Text for analysis:
The Coca Cola company has invested over $1 billion dollars building a market for its products in India, but the company’s welcome has been less than effervescent, considering the contentious issues raised by the company’s business practices.
The company uses thousands of liters of water every year to make its well known drink and to clean bottles and machinery. The water is drawn from wells and aquifers it shares with neighboring farmers. The water is virtually free to all users, however, in a land with a completely irrational groundwater policy (where, if you have the means and the resources, you can extract as much groundwater as you like and use as much as you want at no cost), the company ends up using most available water at the expense of its low income farmers.

Record set:
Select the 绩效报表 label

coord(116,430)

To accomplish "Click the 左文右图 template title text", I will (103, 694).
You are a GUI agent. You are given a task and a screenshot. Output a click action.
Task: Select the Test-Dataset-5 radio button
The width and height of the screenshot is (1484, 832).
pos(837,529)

* * *

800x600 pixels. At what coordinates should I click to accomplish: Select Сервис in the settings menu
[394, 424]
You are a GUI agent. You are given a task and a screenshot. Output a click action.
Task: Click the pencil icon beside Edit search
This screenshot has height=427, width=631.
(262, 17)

Work instruction: Continue the text on the Coca-Cola company's water use in India, starting after its final sentence.

Answer section:
The fields surrounding Coca Cola factories in India were once fertile enough to grow rice and other staples. However, since the factories have opened, the water levels have shrunk dramatically, not to mention that toxic waste-waters have changed the chemical nature of the soil. Many farmers have now become farm laborers who completely depend upon rainwater for their survival.
Following the media attention pursuant to an outcry by local farmers, Coca Cola has agreed to subsidize a sizeable portion of the cost of water-efficient drip irrigation systems for Indian farmers. The company has also set up concrete collection systems for rainwater, and Coca Cola CEO Atul Singh claims that by the end of 2009, the company will become “water-neutral,” returning at least as much groundwater as it withdraws in India.